Affording a mortgage, increasing current mortgages or remortgaging
Mortgage lenders will ask to see information about income and outgoings, and how these might stand up to a rise in interest rates.
- Proving your income
Applicants will have to tell lenders if they expect their incomes to go up or down and may be required to provide:
- Tax returns, accounts, business plan or projected earnings (for self-employed/ contractors)
- Shares, bonuses or pension documents.
- Confirming your spending
Advisers or lenders will look at applicants' spending in three categories in order to assess how much income can afford to be spent on a mortgage:
- Essential expenses including: Food; household cleaning and laundry; gas, electricity and other heating costs; water bills; telephone; essential travel; council tax; buildings insurance; ground rent and service charges
- Basic quality of living costs including: Clothes; household goods (such as furniture and appliances) and repairs; personal goods such as toiletries; basic leisure costs, including non-essential transport; TV licence; childcare
- Repayments and other commitments including: Debts such as credit card bills, loans or hire purchase payments; child maintenance and alimony payments
- Interest-only mortgages: Borrowers will be asked to explain and show proof of a plan for repaying the full loan when the interest-only period ends. The lender will check that the plan is still in place at least once during the interest-only period.
- Checking future affordability
Mortgage lenders will look at how interest rates are predicted to change over the next five years, to see how they might affect applicants' mortgage payments.
- Paying mortgages after retirement: In cases where mortgage are due to last until after applicants retire, lenders will check whether payments are affordable on the applicants' expected income.
- Changing an existing mortgage
Applicants who want to remortgage with the same lender may not have to undergo all the affordability checks required for a new mortgage but face checks if:
- The amount being borrowed is increasing
- A change might affect what they can afford - such as extending a mortgage into retirement, or removing someone from a mortgage contract.
Getting mortgage advice
Applicants can get advice directly from a lender, such as a building society or bank, or from a mortgage broker or financial adviser.

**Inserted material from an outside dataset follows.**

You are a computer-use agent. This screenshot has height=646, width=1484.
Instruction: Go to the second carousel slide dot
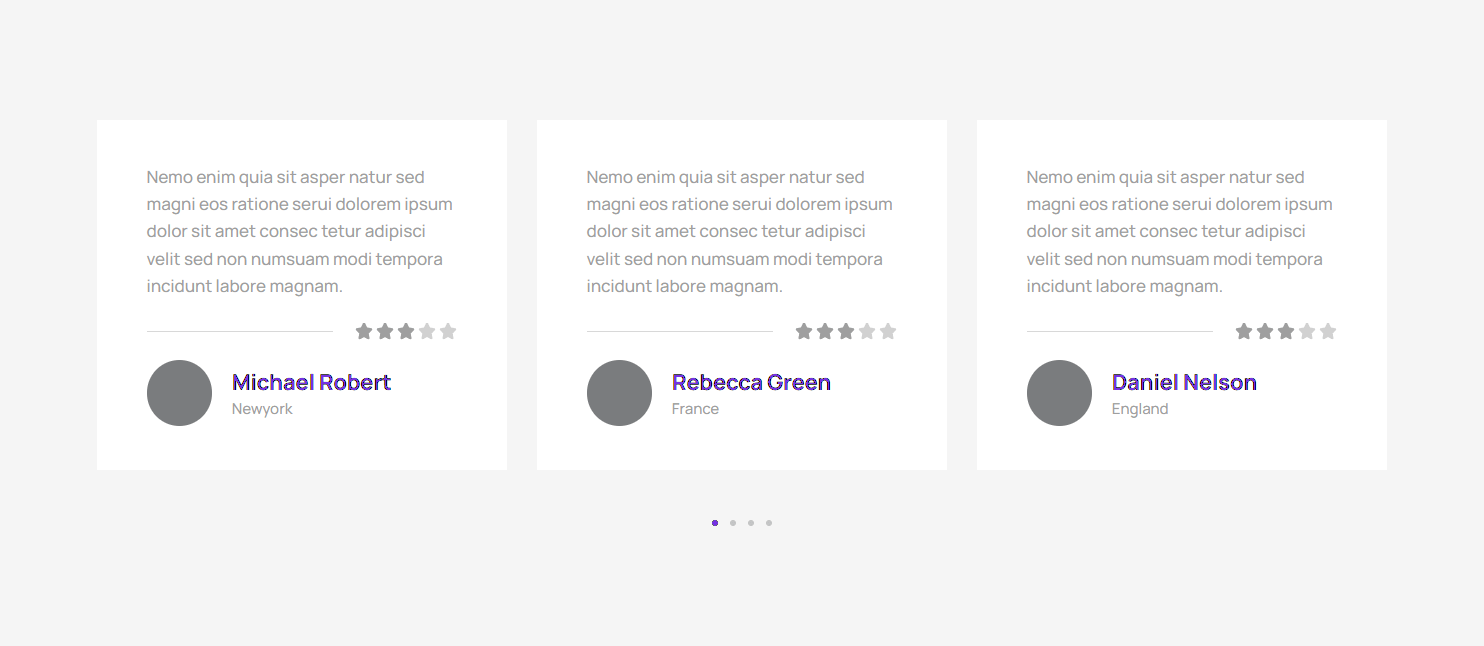733,523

This is what they must tell applicants in their first conversation, or provide in writing before mortgages are taken out online or by post:
- Charges: Advisers should tell applicants about their charges and how they are paid
- Range of products: Advisers must inform applicants of any limits on the range of mortgages they can recommend
- Interest-only mortgages: Advisers must discuss whether these mortgages are suitable. They mean applicants only pay off the interest on the loan, rather than repaying the loan itself. But the whole amount will have to be repaid when the interest-only period ends.